What to do. State how many lines of the data below contain the word "will", and reply with the number alone.
Start Provided data
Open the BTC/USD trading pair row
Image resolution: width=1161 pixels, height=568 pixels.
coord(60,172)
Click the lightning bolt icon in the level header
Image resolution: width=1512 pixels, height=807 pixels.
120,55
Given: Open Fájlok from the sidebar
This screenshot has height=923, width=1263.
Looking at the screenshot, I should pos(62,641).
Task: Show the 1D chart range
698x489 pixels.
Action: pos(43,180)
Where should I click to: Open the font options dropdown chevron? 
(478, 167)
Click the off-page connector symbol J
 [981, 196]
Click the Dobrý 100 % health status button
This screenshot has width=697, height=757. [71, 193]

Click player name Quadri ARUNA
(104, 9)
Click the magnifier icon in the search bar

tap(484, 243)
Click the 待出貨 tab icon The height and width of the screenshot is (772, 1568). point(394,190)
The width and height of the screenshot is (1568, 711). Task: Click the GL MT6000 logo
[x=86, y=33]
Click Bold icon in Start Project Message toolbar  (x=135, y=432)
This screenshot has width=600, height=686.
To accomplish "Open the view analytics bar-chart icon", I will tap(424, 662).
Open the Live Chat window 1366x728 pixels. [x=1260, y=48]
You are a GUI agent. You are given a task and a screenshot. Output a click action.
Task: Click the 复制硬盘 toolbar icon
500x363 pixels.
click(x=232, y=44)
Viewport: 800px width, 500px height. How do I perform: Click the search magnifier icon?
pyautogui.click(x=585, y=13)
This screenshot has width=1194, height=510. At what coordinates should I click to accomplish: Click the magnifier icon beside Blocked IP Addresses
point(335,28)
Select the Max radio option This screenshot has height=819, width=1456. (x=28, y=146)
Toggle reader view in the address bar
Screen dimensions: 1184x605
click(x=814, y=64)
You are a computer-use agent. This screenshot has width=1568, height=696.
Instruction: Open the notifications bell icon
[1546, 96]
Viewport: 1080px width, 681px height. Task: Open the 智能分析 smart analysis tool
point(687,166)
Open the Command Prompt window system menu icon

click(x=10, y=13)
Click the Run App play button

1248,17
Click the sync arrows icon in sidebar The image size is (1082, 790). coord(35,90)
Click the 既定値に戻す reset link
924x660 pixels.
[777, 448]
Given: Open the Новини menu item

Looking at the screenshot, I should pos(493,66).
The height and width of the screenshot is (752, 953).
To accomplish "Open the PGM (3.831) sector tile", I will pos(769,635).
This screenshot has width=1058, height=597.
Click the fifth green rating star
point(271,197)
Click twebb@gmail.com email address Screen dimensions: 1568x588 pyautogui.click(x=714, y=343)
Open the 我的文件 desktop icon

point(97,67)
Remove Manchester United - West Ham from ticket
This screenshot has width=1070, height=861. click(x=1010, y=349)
End Provided data
Exercise response. 2